OIG Cases Present Cautionary Tales of Compliance

OIG Cases Present Cautionary Tales of Compliance

Most U.S. Department of Justice (DOJ) investigations do not end up in court. Defendants who lose a civil case risk large fines and penalties, while those who lose criminal cases may face prison time. Either type of conviction can result in exclusion from the federal healthcare programs. Guilty verdicts are learning opportunities for the rest of us.

Two physicians were convicted in the past month or so in similar telemedicine schemes. In the case of Sophie Toya, she prescribed unnecessary orthotics to more than 2,500 Medicare patients during a six-month period.

In the case of David Young, he prescribed unnecessary orthotics and genetic testing for more than 13,000 Medicare beneficiaries over a two-year period. That’s about 20 patients every business day.

Little has been revealed about the Toya defense. But Young’s defense consists largely of claims that he was duped by nefarious fraudsters who took advantage of his being “too trusting” and “naïve.” Young has been a physician since 1993.

The interesting part is the similarities in the cases. Both cases hinged on the definition of “reasonable and necessary.” In these cases, the prosecutors chose claims that clearly lacked merit. There seems to be little gray area in these. Prosecutors documented the small amounts of time spent in patient interaction; these were remote or telemedicine encounters. There was lack of supporting documentation for the devices or genetic studies. The number of encounters would likely double the daily encounters for an office practice, so it strains credibility to believe that such legitimate volumes would have been possible.

Both prosecutions relied heavily on similar legal principles:

  • First, lying to federal agents;
  • Second, documentation of services that were (purportedly) reasonable and necessary;
  • Third, false attestations that the information in the medical record was true, accurate, and complete; and
  • Finally, knowingly presenting or causing to be presented a false or fraudulent claim or submitting claims with deliberate ignorance or reckless disregard of their truth or falsity.

In the end, both physicians were convicted of a single count of fraud, carrying a maximum 10-year prison sentence. They were each convicted of three counts of lying to federal agents, each carrying a maximum of 5 years in prison. Then there was, of course, monetary restitution imposed.

Most of those reading this are institutional representatives, agents, or physicians. So, now I come to the part where Toya and Young are important for hospitals and practices.

Many hospitals currently struggle with managing observation stays under CMS-4201, in which Medicare Advantage plans are required to adhere to the Two-Midnight Rule. Many insurance companies have “captive” physician groups, including hospitalists.

These hospitalists may be “incentivized” to subvert Centers for Medicare & Medicaid Services (CMS) regulations by extending observation stays beyond the two-midnight benchmark.
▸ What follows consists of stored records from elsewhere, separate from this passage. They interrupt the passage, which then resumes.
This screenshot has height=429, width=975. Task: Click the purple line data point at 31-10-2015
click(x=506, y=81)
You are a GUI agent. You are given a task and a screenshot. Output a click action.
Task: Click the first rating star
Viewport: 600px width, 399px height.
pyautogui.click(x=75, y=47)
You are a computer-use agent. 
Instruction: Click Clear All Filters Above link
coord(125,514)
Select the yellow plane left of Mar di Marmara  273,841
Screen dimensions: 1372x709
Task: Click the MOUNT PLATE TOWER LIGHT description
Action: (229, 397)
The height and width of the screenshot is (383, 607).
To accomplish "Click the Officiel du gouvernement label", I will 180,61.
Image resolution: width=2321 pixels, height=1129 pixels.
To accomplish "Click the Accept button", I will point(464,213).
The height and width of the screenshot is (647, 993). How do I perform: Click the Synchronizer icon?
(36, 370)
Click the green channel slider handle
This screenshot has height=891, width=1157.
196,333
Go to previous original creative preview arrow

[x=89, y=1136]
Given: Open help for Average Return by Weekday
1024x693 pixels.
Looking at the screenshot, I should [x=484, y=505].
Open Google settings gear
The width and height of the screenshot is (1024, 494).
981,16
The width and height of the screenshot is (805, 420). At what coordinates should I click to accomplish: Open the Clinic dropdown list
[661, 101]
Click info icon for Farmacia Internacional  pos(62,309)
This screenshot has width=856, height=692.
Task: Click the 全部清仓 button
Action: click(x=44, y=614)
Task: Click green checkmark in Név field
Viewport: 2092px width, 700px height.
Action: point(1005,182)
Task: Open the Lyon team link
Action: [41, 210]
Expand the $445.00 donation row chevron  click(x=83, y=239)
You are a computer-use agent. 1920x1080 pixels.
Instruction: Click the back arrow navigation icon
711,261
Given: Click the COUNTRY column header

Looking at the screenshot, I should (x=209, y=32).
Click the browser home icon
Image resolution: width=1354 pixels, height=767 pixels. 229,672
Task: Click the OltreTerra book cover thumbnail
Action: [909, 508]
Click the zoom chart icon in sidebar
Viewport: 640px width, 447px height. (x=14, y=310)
As a reminder, the essence of the Two-Midnight Rule is that in the majority of cases, at the second midnight, the patient is either receiving medically necessary services and is appropriate for a Part A inpatient claim, or the patient is not receiving medically necessary services and is ineligible for CMS coverage.

I propose that by not enforcing this distinction, institutions become complicit with the physicians’ disregard for CMS regulations. The hospital may be submitting claims with “deliberate ignorance or reckless disregard of their truth or falsity.”

This makes compliance accountability more important than ever – but not necessarily easier.